» ASSIGNMENT:
Output the data that follows exactly, line for line.

» SOURCE DATA:
--------------------

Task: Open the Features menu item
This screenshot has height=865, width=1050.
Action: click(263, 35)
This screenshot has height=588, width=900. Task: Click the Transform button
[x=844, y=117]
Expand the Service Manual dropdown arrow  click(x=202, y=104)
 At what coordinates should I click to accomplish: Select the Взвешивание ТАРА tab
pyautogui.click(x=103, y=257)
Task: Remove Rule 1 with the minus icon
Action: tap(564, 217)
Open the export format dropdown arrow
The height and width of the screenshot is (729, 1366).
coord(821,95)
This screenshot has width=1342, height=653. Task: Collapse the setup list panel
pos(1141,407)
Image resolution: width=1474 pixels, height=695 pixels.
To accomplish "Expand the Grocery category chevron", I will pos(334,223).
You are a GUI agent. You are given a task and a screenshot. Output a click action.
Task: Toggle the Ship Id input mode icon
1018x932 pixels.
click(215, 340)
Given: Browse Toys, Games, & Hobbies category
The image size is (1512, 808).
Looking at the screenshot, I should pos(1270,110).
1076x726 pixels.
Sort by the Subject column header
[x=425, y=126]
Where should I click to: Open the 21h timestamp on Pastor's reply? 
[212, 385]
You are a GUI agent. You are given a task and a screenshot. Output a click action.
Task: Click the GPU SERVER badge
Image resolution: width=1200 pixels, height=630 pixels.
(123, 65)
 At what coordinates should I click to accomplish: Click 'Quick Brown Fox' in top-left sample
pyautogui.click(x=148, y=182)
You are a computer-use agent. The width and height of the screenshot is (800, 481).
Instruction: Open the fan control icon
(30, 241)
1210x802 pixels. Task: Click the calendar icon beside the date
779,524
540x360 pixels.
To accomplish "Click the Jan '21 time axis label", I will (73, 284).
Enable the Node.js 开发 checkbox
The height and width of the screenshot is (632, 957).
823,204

--------------------

» RESPONSE:
Task: Open the Features menu item
This screenshot has height=865, width=1050.
Action: click(263, 35)
This screenshot has height=588, width=900. Task: Click the Transform button
[x=844, y=117]
Expand the Service Manual dropdown arrow  click(x=202, y=104)
 At what coordinates should I click to accomplish: Select the Взвешивание ТАРА tab
pyautogui.click(x=103, y=257)
Task: Remove Rule 1 with the minus icon
Action: tap(564, 217)
Open the export format dropdown arrow
The height and width of the screenshot is (729, 1366).
coord(821,95)
This screenshot has width=1342, height=653. Task: Collapse the setup list panel
pos(1141,407)
Image resolution: width=1474 pixels, height=695 pixels.
To accomplish "Expand the Grocery category chevron", I will pos(334,223).
You are a GUI agent. You are given a task and a screenshot. Output a click action.
Task: Toggle the Ship Id input mode icon
1018x932 pixels.
click(215, 340)
Given: Browse Toys, Games, & Hobbies category
The image size is (1512, 808).
Looking at the screenshot, I should pos(1270,110).
1076x726 pixels.
Sort by the Subject column header
[x=425, y=126]
Where should I click to: Open the 21h timestamp on Pastor's reply? 
[212, 385]
You are a GUI agent. You are given a task and a screenshot. Output a click action.
Task: Click the GPU SERVER badge
Image resolution: width=1200 pixels, height=630 pixels.
(123, 65)
 At what coordinates should I click to accomplish: Click 'Quick Brown Fox' in top-left sample
pyautogui.click(x=148, y=182)
You are a computer-use agent. The width and height of the screenshot is (800, 481).
Instruction: Open the fan control icon
(30, 241)
1210x802 pixels. Task: Click the calendar icon beside the date
779,524
540x360 pixels.
To accomplish "Click the Jan '21 time axis label", I will (73, 284).
Enable the Node.js 开发 checkbox
The height and width of the screenshot is (632, 957).
823,204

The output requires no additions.